**** EXCERPT PROVIDED

# KAYAK FISHING TIP # 87 (Rigging) Polyethylene Backing Plates.



## captken (Feb 24, 2008)

KAYAK FISHING TIP # 87 (Rigging) Polyethylene Backing Plates.

I?ve used stainless steel fender washers for backing plates but they do not conform to the curvature of the inside of a yak.

When attaching anything that must support a heavy load on a kayak, consider using discs or rectangles cut from Polyethylene. (I cut backing plates from kayak hatch cut outs or even an old garbage can.) I usually back these with washers much smaller than fender washers.

When I attach anything in an area where there is a tight curvature, I heat the backing plate before installing it. After heating, the backing plate will conform perfectly to the curvature of the yak, giving maximum strength without distortion of the yak. You will definitely need heavy gloves for handling the heated backing plate and you will need to move fast before it becomes rigid again. 

When I encounter a particularly difficult installation, I often pre-bend the backing plate by heating it and holding against the outside of a similar curvature while it cools.


----------



## johnsonbeachbum (Oct 1, 2007)

And a cheap source of 3/6" to 1/4" heavy duty stuff is a poly cutting board from say Wal-Fart.


----------



## Linda (Oct 2, 2007)

WHAT DO YOU HEAT WITH ? A GUN OR STICK IN THE OVEN?


----------



## captken (Feb 24, 2008)

I'm kinda scared of heating it in the oven. If I screwed up and smoked up the house, I'd die. Sharon would make sure of that.

I use an old heat gun. Harbor Freight has them on sale for $20 from time to time. I never tried boiling them. I don't know if that would work or not. Hang on, I'll go try it and check in in a few minutes.

Ken


----------



## captken (Feb 24, 2008)

I actually tried this last night, then got a phone call and forgot to post the results. It takes more heat than 212 degrees F. I figured as much but I had to give it a shot. Actually, it stands to reason because your yak gets mighty hot out in the sun.

I boiled a small piece cut from a yak hatch cut-out for about 5 minutes. It felt about as stiff as it did when cold.

If you don't have a heat gun, you can use your car exhaust. I know this works because I have done it.

"Inquiring minds" you know.


----------

********

PROBLEM SET —
- A) In the backing plate thread, for how long did captken boil the small test piece?
- B) List every source of polyethylene for backing plates that the backing plate thread mentions.
- C) Return the stretch of the backing plate thread from "I use an old" through "did when cold.".

**** DATA EXCERPTS

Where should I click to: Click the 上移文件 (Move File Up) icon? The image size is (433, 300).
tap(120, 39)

********
**** DATA EXCERPTS

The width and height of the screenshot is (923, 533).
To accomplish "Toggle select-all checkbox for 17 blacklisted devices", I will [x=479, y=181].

********

SOLUTION SET —
- A) About 5 minutes.

- B)
- Kayak hatch cut-outs
- An old garbage can
- A poly cutting board

- C)
I use an old heat gun. Harbor Freight has them on sale for $20 from time to time. I never tried boiling them. I don't know if that would work or not. Hang on, I'll go try it and check in in a few minutes.

Ken


----------



## captken (Feb 24, 2008)

I actually tried this last night, then got a phone call and forgot to post the results. It takes more heat than 212 degrees F. I figured as much but I had to give it a shot. Actually, it stands to reason because your yak gets mighty hot out in the sun.

I boiled a small piece cut from a yak hatch cut-out for about 5 minutes. It felt about as stiff as it did when cold.